**PROVIDED PASSAGE**
My own struggles with learning German has given me new appreciation for the immigrants in my home country. While I was never such a hardliner as to say "If you're in the USA, you should speak English," I did feel strongly that newcomers should be putting their best effort forward to learn the language of their new country and that they should assimilate.

However, I never before realized the difficulty of learning a new language. Even if you're studying a language every day, and you're trying very hard to learn the language, it will be years possibly longer before you become fluent in the language.

I've made a couple big mistakes in my efforts learning the langugage. The first mistakes, is that I've found my little security net of English speakers, where I'm very comfortable. Sound familiar? The second mistake, is that I have not put my best effort into learning the new language. I can give you all kinds of excuses, from "everyone knows English here" to "I'm pregnant, and don't have the energy to learn right now." The truth though, is that I'm just completely overwhelmed by the effort it takes, and it's just easier to not put in the required effort. And I'm also hesitant about trying to speak German because I know how bad my German is, and that people rarely understand me.

Well, the very fact that I'm a mother, makes it 10 fold more important that I learn German. While a whole lot of people know English, not everyone does. As my very good friend and teacher who is fluent in both Spanish and English puts it to the Spanish speaking parents of her students, you need to learn English so you can advocate for your child. Well, I need to learn German, much for the same reason.

So while, it's a little early to make New Year's resolution, this is going to be my most important resolution. First, I'm not going to stay comfortable in my little network of English speakers. I'm joining a German speaking playgroup without any of my English speaking friends. Second, I'm going to start studying the language on a daily basis, not just when I feel like it. And third, I'm going to be willing to embarrass myself in front of fluent speakers at the supermarket, at the banks, at the post office, everywhere. Because, lets be honest, embarrassment is going to be the key to me learning the language.

**DATASET CONTENT**
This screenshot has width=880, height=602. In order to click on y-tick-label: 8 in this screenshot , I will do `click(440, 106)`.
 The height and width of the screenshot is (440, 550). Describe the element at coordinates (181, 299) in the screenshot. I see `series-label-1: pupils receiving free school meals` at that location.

**ACTIVITY LIST**
**A.** In the passage on learning German, what group does the writer plan to join without any English-speaking friends?
**B.** According to the passage on learning German, why does being a mother make it more important for the writer to learn German?
The lines aren't needed for any of this.

**TASK-BY-TASK SOLUTIONS**
**A.** A German-speaking playgroup.

**B.** Not everyone knows English, and the writer needs German to advocate for the child. This is the same reason a friend gives to Spanish-speaking parents for learning English.